Leigh Silverman, the director of the 50th anniversary Off-Broadway revival of Sweet Charity starring Sutton Foster, recently spoke about art being “a tool for education, and revolution, and resistance.” But it’s also, she said, great for escape: “People staggered into Sweet Charity desperate for community..and to be lifted away from this reality” the weekend after the election.

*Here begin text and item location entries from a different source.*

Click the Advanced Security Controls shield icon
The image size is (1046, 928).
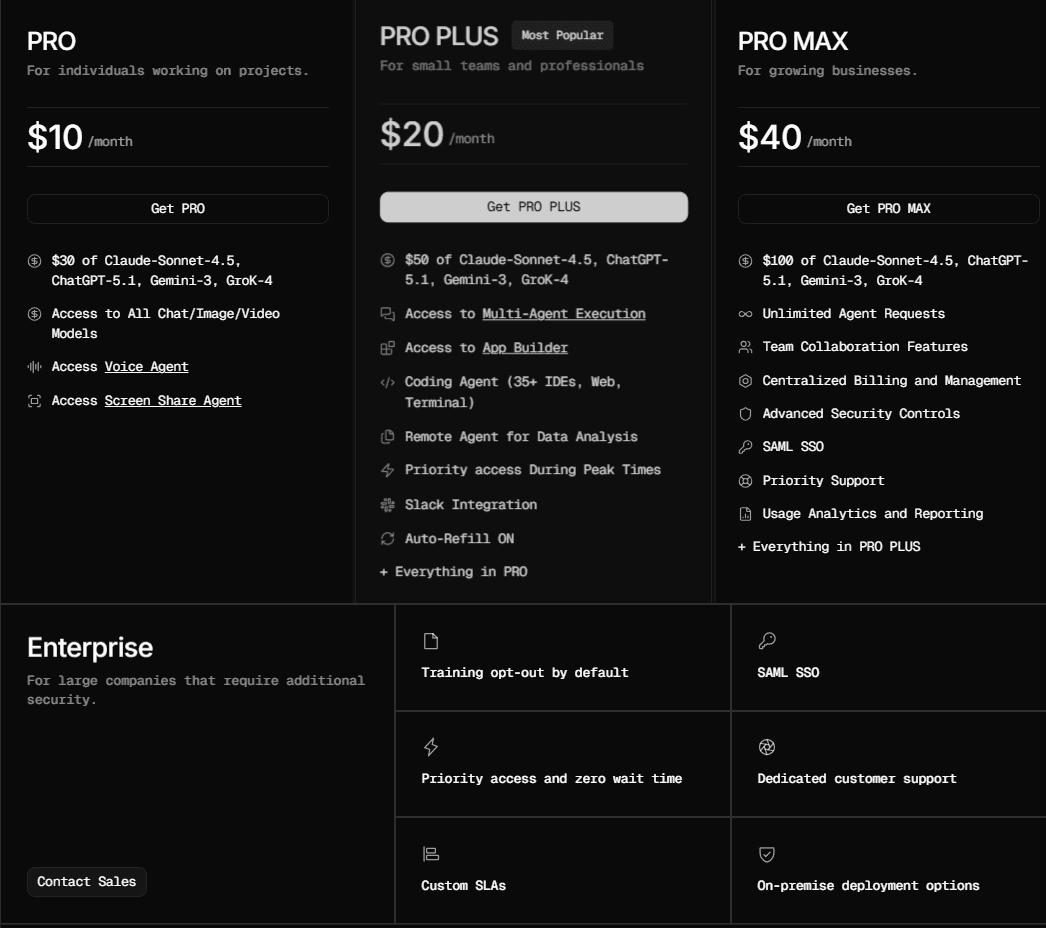[744, 413]
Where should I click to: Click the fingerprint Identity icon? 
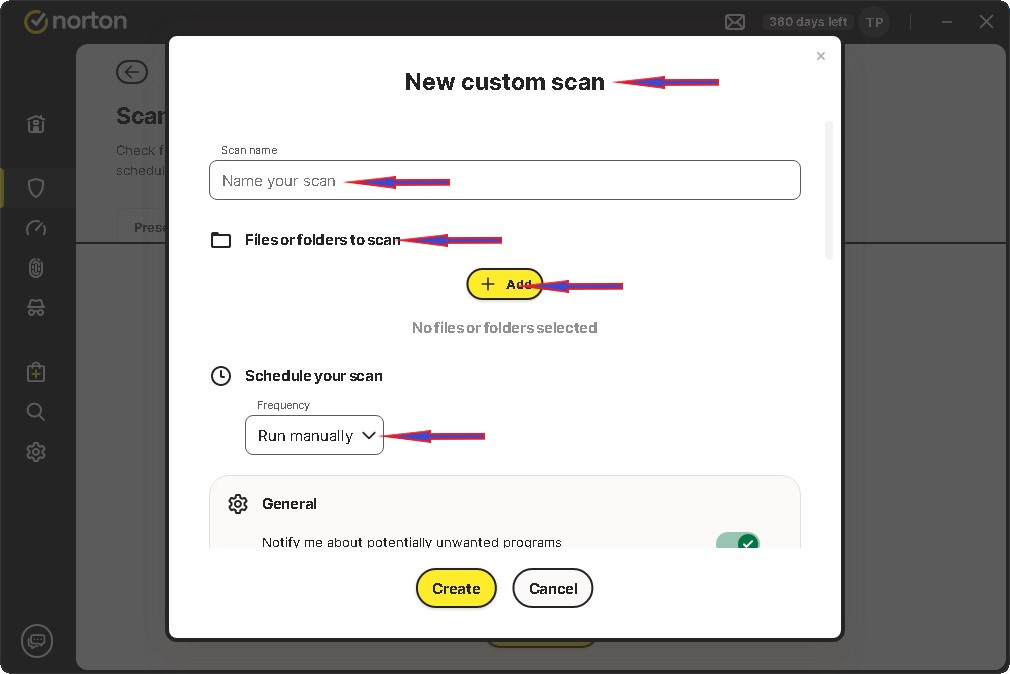coord(36,268)
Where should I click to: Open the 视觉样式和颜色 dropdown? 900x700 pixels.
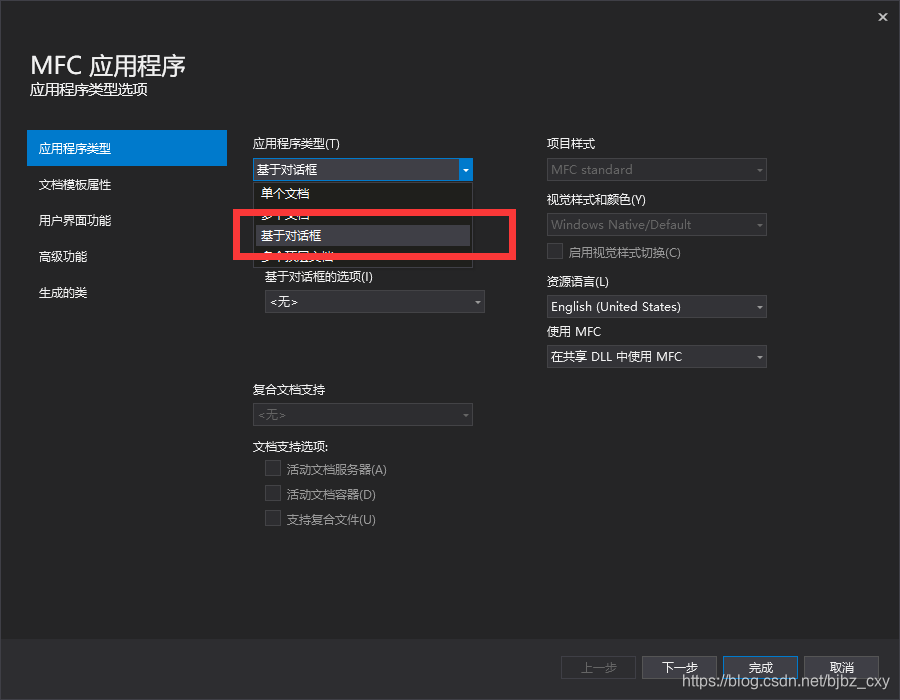(655, 224)
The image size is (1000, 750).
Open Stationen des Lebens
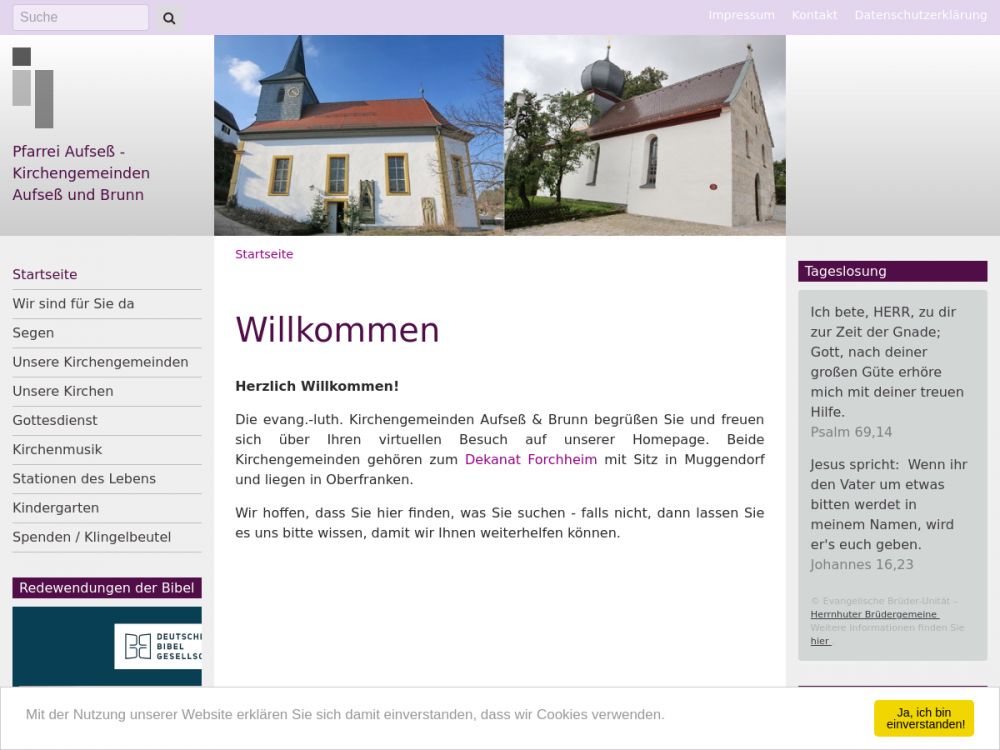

How else but escapist to characterize the musical about a “dance hall hostess” named Charity Hope Valentine who is always looking for true love, but never finding it. Its book by Neil Simon, based on the screenplay “Nights of Cabiria” by Federico Fellini, is dated and improbable, with a series of comic set pieces that, in the New Group’s production at the Signature Center at least, only occasionally land. But its score by Cy Coleman holds up, especially the evergreen songs — the bluesy “Big Spender” and the brassy “If My Friends Could See Me Now.” The choreographer Joshua Bergasse (On The Town), the spot-on five-piece band, and the design team – such as Clint Ramos (Tony winner for Eclipsed) and Derek McLane (Tony winner for 33 Variations) – all work together to scale down this big Broadway musical appropriately to the intimacy of a theater with little more than 200 seats.
Best of all, the performances are terrific.